*TASK*.
In the data that follows, find each line containing "under" and copy it.
*** MATERIAL SUPPLIED ***
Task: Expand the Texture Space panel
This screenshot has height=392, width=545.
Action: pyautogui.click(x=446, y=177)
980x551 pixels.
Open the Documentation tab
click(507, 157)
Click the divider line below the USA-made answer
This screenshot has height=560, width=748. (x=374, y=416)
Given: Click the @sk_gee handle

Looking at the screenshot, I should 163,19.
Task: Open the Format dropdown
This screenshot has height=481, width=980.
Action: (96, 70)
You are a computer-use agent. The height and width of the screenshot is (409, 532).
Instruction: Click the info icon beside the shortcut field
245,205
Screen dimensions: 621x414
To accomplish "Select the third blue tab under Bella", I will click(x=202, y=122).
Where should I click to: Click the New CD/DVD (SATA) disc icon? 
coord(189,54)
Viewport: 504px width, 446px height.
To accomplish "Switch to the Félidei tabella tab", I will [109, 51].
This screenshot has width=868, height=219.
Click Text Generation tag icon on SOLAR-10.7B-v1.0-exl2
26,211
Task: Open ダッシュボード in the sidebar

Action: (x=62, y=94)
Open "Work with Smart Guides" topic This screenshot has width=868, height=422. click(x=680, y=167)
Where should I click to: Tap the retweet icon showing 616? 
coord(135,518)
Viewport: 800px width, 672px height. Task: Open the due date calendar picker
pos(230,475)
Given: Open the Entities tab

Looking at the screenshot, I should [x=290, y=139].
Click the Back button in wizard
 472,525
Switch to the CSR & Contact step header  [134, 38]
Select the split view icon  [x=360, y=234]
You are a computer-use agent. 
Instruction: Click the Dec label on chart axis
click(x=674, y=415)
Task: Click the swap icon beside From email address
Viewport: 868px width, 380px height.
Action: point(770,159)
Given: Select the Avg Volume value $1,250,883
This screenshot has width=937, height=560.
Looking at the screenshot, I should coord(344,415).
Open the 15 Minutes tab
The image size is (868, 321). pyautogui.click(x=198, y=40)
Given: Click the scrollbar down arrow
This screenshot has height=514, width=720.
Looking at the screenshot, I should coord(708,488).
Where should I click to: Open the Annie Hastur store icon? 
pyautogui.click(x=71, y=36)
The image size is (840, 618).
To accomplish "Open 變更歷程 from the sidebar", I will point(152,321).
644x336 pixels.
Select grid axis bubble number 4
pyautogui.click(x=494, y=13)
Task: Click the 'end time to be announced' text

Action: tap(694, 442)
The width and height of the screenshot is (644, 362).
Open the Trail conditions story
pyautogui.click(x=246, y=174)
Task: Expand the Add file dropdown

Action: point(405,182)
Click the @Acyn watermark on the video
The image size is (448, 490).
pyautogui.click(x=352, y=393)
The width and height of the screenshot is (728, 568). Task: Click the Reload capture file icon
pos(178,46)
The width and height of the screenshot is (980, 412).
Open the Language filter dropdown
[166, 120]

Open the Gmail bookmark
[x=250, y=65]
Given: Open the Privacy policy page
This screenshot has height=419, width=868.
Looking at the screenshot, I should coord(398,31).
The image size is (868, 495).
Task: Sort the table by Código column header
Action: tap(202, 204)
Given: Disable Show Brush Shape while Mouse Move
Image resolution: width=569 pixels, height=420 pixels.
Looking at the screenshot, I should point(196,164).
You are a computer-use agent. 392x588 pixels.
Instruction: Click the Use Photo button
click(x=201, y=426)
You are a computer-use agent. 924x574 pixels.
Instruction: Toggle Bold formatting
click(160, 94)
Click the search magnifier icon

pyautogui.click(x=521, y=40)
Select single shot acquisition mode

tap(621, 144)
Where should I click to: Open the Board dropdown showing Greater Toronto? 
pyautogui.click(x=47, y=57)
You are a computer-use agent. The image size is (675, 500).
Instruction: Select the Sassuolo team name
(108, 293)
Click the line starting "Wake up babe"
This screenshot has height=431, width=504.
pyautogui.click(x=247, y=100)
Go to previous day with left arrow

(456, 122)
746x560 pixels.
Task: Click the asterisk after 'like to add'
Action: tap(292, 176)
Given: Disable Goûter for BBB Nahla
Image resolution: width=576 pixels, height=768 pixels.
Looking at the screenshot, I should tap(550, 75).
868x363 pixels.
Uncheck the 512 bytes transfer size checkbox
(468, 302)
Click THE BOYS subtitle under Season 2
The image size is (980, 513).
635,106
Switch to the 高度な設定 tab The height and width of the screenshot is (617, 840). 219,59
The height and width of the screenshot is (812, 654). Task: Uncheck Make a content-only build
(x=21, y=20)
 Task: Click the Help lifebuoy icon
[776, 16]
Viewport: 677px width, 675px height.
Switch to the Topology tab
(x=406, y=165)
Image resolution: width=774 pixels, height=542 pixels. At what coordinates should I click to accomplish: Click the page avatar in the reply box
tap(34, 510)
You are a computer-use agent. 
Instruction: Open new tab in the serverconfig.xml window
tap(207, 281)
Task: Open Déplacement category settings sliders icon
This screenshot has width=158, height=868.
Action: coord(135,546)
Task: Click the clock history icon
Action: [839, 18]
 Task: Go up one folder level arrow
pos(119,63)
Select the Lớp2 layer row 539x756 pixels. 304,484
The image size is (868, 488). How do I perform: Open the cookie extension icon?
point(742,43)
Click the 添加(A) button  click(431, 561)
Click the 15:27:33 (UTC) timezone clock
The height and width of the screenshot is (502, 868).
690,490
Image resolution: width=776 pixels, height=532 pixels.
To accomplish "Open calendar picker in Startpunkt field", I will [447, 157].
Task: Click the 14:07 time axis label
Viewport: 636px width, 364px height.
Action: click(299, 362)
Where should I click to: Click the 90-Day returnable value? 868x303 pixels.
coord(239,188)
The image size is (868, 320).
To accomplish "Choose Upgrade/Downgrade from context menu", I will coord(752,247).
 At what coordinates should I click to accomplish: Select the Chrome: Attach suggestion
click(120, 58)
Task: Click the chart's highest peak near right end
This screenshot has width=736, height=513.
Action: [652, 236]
*** End of MATERIAL SUPPLIED ***
*RESULT FOR THIS TASK*.
To accomplish "Select the third blue tab under Bella", I will click(x=202, y=122).
Click THE BOYS subtitle under Season 2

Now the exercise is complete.